I get asked this a lot from both foreigners and Japanese. No, I’m still American. But theoretically, I could become a Japanese citizen:
By law, aliens with 5 years of continuous residence are eligible for naturalization and citizenship rights, including the right to vote; however, in practice, most eligible aliens choose not to apply for citizenship, partly due to fears that their cultural identity would be lost. Obstacles to naturalization included broad discretion available to adjudicating officers and great emphasis on Japanese-language ability. Naturalization procedures also required an extensive background check, including inquiries into the applicant’s economic status and assimilation into society. Koreans were given the option of adopting a Japanese surname. The Government defended its naturalization procedures as necessary to ensure the smooth assimilation of foreigners into society. Alien permanent residents may live abroad for up to 4 or 5 years without losing their right to permanent residence in the country.

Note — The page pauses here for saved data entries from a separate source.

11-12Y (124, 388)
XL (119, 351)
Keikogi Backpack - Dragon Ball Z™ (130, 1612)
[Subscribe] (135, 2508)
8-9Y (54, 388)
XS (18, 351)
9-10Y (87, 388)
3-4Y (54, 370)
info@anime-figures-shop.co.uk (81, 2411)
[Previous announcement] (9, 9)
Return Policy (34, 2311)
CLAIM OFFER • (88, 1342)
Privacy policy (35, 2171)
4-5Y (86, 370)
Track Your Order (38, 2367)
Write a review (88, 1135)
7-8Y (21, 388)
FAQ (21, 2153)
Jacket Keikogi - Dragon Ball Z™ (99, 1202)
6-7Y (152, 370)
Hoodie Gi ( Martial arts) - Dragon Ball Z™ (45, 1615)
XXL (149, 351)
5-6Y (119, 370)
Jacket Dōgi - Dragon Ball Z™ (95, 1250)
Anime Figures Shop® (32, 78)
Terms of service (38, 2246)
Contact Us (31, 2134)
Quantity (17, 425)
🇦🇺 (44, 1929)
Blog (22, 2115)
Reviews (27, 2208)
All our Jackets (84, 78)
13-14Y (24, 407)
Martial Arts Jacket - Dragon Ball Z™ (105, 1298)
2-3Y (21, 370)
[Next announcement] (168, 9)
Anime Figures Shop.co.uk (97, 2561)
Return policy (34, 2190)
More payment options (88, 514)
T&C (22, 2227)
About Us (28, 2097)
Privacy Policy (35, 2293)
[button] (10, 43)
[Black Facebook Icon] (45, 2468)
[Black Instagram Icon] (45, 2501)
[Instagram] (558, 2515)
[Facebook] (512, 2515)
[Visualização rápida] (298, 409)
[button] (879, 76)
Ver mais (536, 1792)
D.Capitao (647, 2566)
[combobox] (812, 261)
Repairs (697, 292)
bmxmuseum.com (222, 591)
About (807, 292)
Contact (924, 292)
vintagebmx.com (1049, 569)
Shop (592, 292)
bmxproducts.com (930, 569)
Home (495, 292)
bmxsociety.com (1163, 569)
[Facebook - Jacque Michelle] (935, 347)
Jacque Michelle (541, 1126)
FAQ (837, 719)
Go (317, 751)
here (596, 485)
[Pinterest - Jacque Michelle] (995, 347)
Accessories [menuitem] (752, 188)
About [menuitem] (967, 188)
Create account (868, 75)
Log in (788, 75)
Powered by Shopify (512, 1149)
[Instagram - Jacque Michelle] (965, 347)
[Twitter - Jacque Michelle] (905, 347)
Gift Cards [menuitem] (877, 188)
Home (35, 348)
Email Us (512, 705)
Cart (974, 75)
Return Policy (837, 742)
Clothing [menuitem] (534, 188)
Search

Even if I were to renounce my American citizenship for Japanese citizenship, I’d still be a foreigner. It’s not like America where anyone can not only become an American but also be accepted as one. In Japan, if you’re not Japanese, you’re not Japanese.
Being married makes me a husband. Having two sons makes me a father. Living in Japan makes me a foreigner. So it doesn’t bother me being treated as such. On the contrary, as a privileged white guy, it’s good to be able to see the world from the perspective of a minority. I gave up bitching about it years ago.